The Fast Multipole Method and Radial Basis Function Interpolation

I collaborated with Felipe Cruz on the PetFMM code for simulation using the fast multipole method. The main idea is that a very simple serial implementation of FMM can be combined with optimization techniques from graph partitioning to produce an efficient and scalable parallel FMM. PetFMM completely reuses the serial code, and also uses templating to optimize the implementation. It templates over the structure used to describe source and targets, the neighborhood stencil, the expansion order, and the dimension. We are able to guide the optimization routine with good theoretical estimates of the communication and computation complexity. In fact, we hope to show that optimal communication complexity is achievable with PetFMM.

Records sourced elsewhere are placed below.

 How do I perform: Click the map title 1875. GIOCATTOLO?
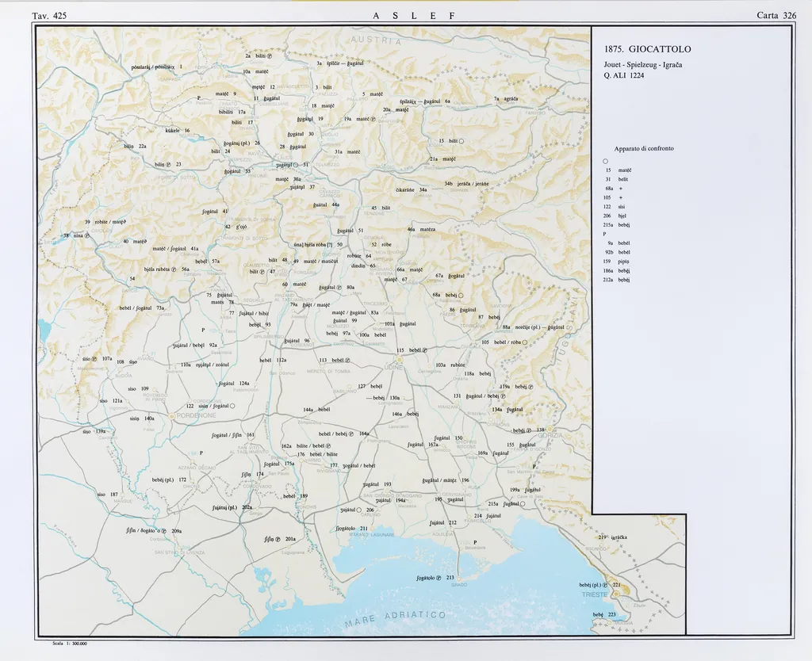[x=648, y=49]
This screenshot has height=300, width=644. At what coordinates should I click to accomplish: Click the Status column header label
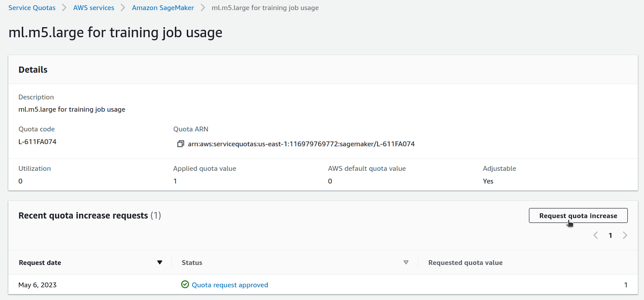[x=192, y=263]
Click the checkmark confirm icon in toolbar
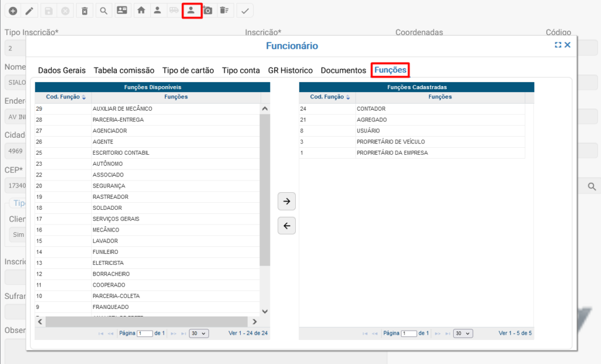The height and width of the screenshot is (364, 601). [x=245, y=11]
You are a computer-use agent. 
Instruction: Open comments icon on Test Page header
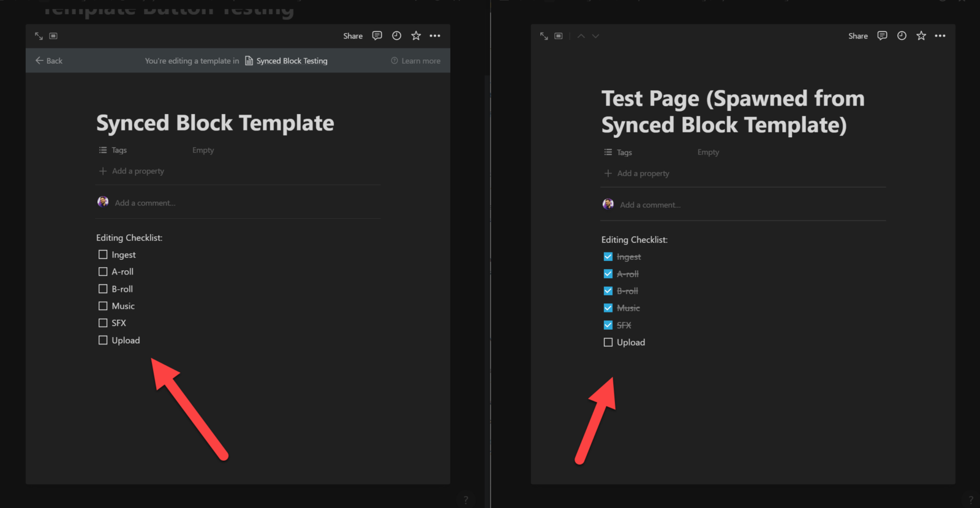tap(882, 36)
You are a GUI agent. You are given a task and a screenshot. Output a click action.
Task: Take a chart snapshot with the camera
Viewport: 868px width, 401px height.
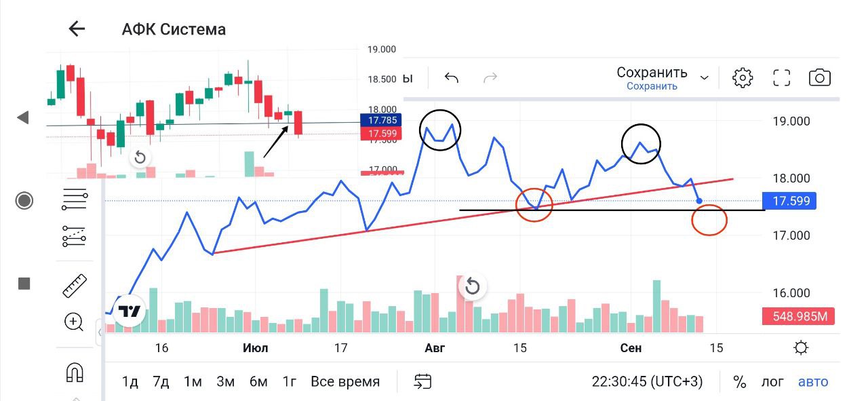[820, 77]
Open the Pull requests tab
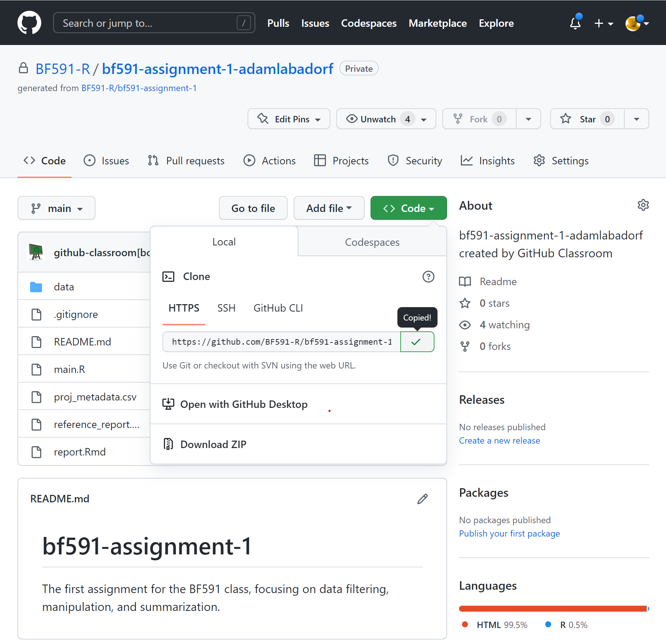Screen dimensions: 666x644 coord(186,161)
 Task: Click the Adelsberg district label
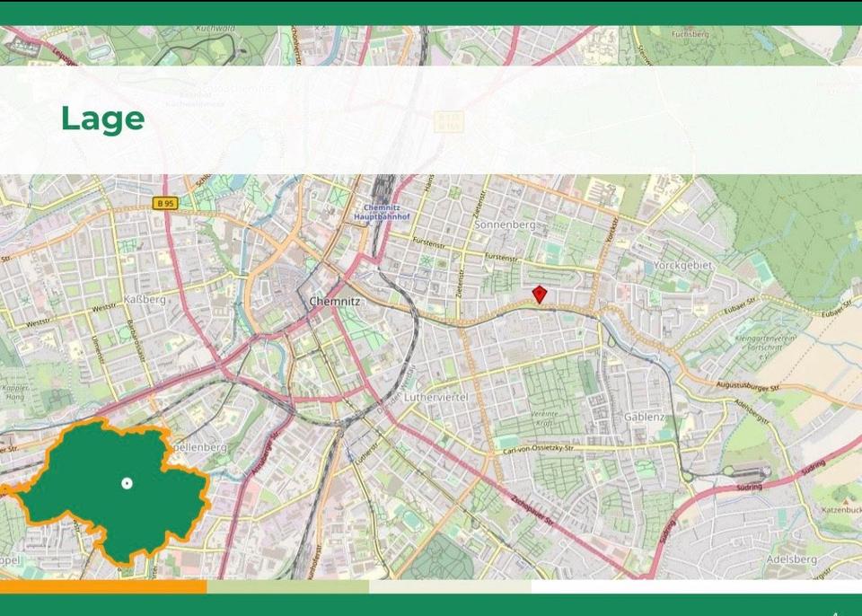coord(791,559)
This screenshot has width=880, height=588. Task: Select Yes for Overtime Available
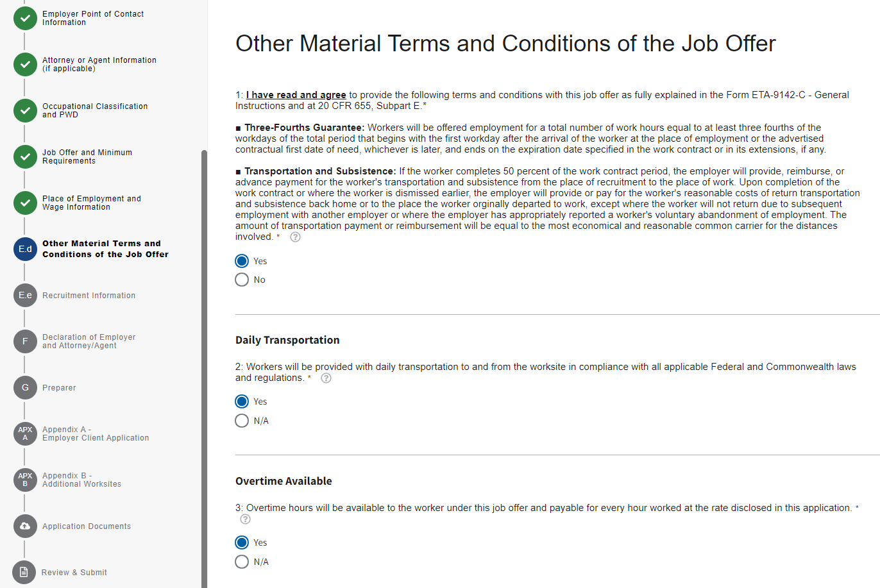pyautogui.click(x=242, y=542)
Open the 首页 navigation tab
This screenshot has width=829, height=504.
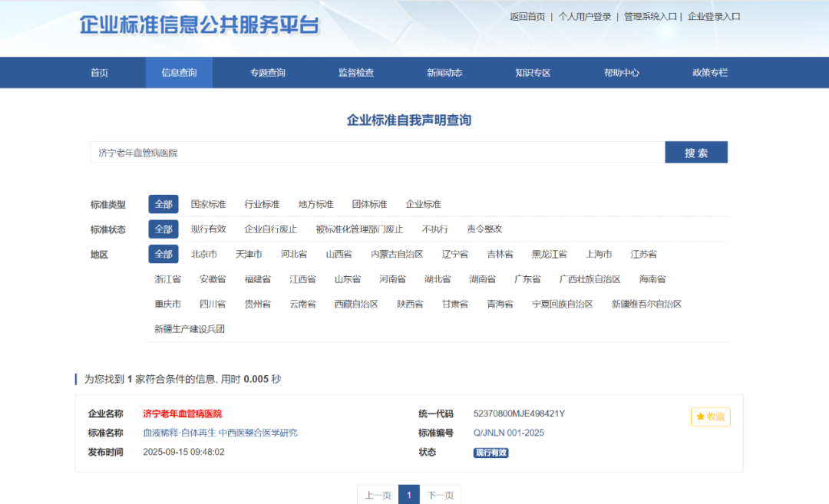99,73
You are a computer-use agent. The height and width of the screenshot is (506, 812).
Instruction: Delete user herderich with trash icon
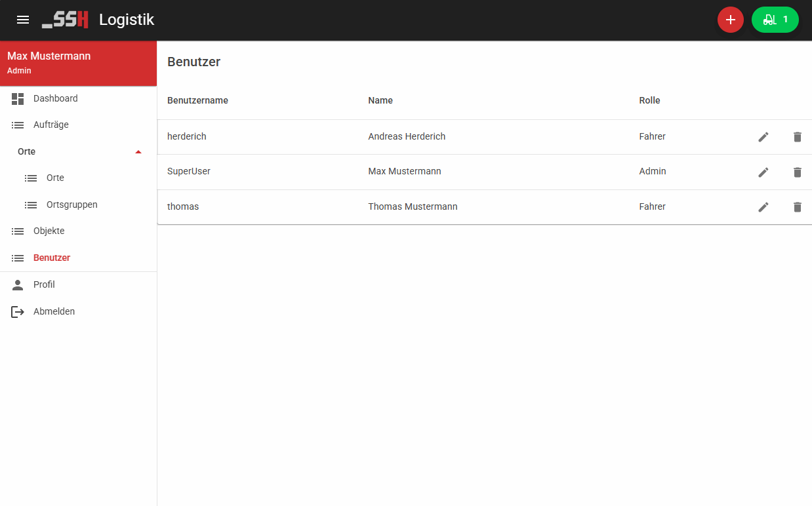click(797, 137)
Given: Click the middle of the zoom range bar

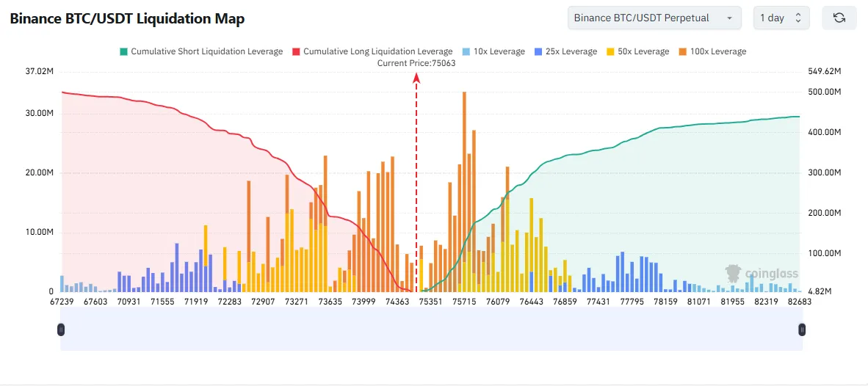Looking at the screenshot, I should click(x=431, y=330).
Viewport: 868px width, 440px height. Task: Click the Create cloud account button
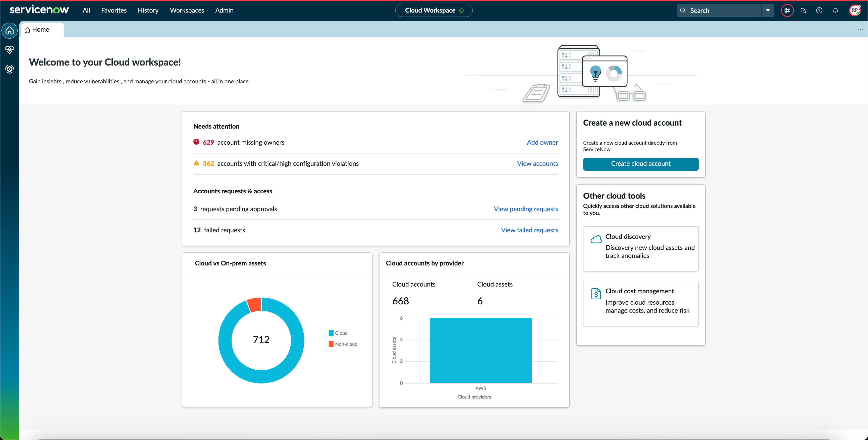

I also worked with Rio Yokota and Andreas Klöckner on a version of FMM which would autogenerate expansions given the kernel function. We believe this is the step that most severely limits the wide adoption of the method. The implementation uses sympy for symbolic manipulation and code generation, and PyCUDA for kernel execution and organization.

I also collaborated with Rio Yokota and Lorena Barba on the PetRBF code for parallel, radial basis function interpolation. PetRBF uses a scalable preconditioning strategy which uses small ASM blocks tailored to the function overlap. This code can interface with FMM libraries, or other fast evaluation schemes, to support large scale simulation.